Jika saja Renata tidak memilih merahasiakannya, Damian tentu tidak akan semarah ini. Damian bukanlah lelaki keji yang sanggup membuang seorang wanita hanya karena wanita itu tidak dapat mengandung anaknya.
Namun yang membuat ia kesal adalah, kenyataan sepenting ini sengaja Renata tutupi. Wanita itu jelas-jelas mengetahui kondisi tubuhnya sendiri namun memilih untuk diam. Karena wanita itu pula, Damian bahkan sempat meragukan vitalitas tubuhnya sendiri.
Ya, setelah lima tahun menikah tanpa hadirnya buah hati, membuat Damian pada akhirnya memutuskan untuk mengajak istrinya, Renata untuk memeriksakan diri. Mereka melakukan tes lab tiga hari yang lalu dan siang ini hasil yang ditunggu-tunggu akhirnya ke luar.
Berdasarkan data yang dibacakan oleh dokter, tubuh dan kesuburan Damian tak ada masalah. Semuanya sehat. Yang bermasalah justru Renata. Karena dalam rahim wanita itu ditemukan tanda-tanda bekas adanya kista. Kista yang menyebabkan wanita itu divonis tidak ada harapan untuk mengandung.
Dokter yang sudah berpengalaman jelas tahu asal-usul bagaimana kista itu bisa terbentuk. Tanpa basa-basi langsung bertanya jika wanita itu pernah mengalami keguguran atau aborsi sebelumnya.
Renata yang tak mampu lagi mengelak akhirnya mau tak mau harus mengakui keadaan yang sebenarnya. Kenyataan yang membuat Damian begitu geram dan ingin rasanya menceraikan Renata detik itu juga.

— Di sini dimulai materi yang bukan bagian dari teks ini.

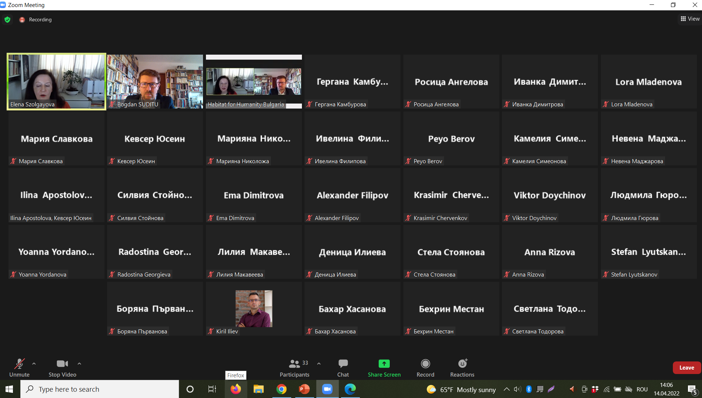Screen dimensions: 702x398
Task: Open the View layout menu
Action: pos(690,19)
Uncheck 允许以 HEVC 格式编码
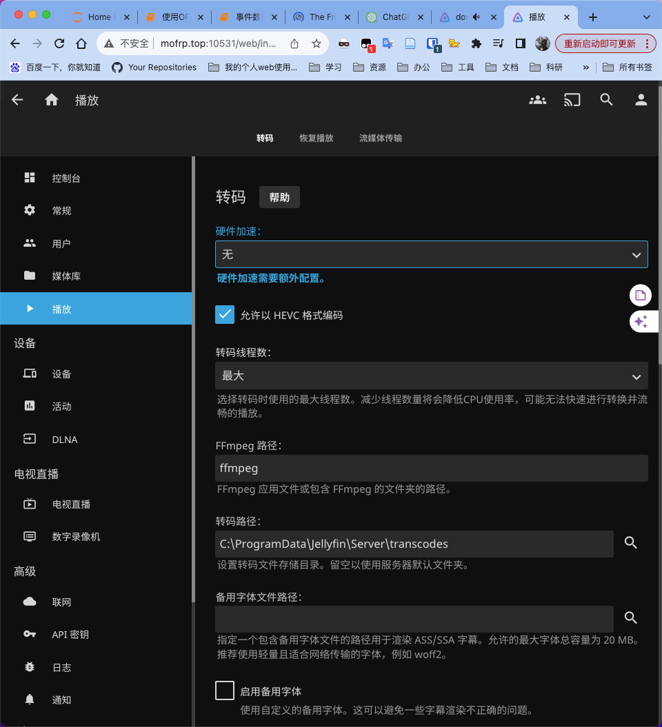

Jika saja tidak mengingat hubungan keluarga yang pasti akan terputus jika ia menceraikan Renata, lelaki itu tidak akan berpikir dua kali untuk melakukannya.
Sejak awal juga tidak ada cinta dalam hubungan mereka. Mereka menikah karena perjodohan. Mereka yang sama-sama tidak memiliki kekasih menganggap tak ada salahnya untuk menjalani pernikahan ini, dengan harapan suatu saat mereka benar-benar bisa saling mencintai.
Selama pernikahan, Damian lebih banyak menghabiskan waktunya menenggelamkan diri dalam pekerjaan. Sedangkan Renata, wanita itu dengan nyaman memanjakan dirinya sedemikian rupa. Pergi ke club malam, berbelanja barang-barang mewah, perawatan diri, dan lain sebagainya. Tidak ada yang merasa dirugikan. Semuanya berjalan begitu saja. Seperti seharusnya.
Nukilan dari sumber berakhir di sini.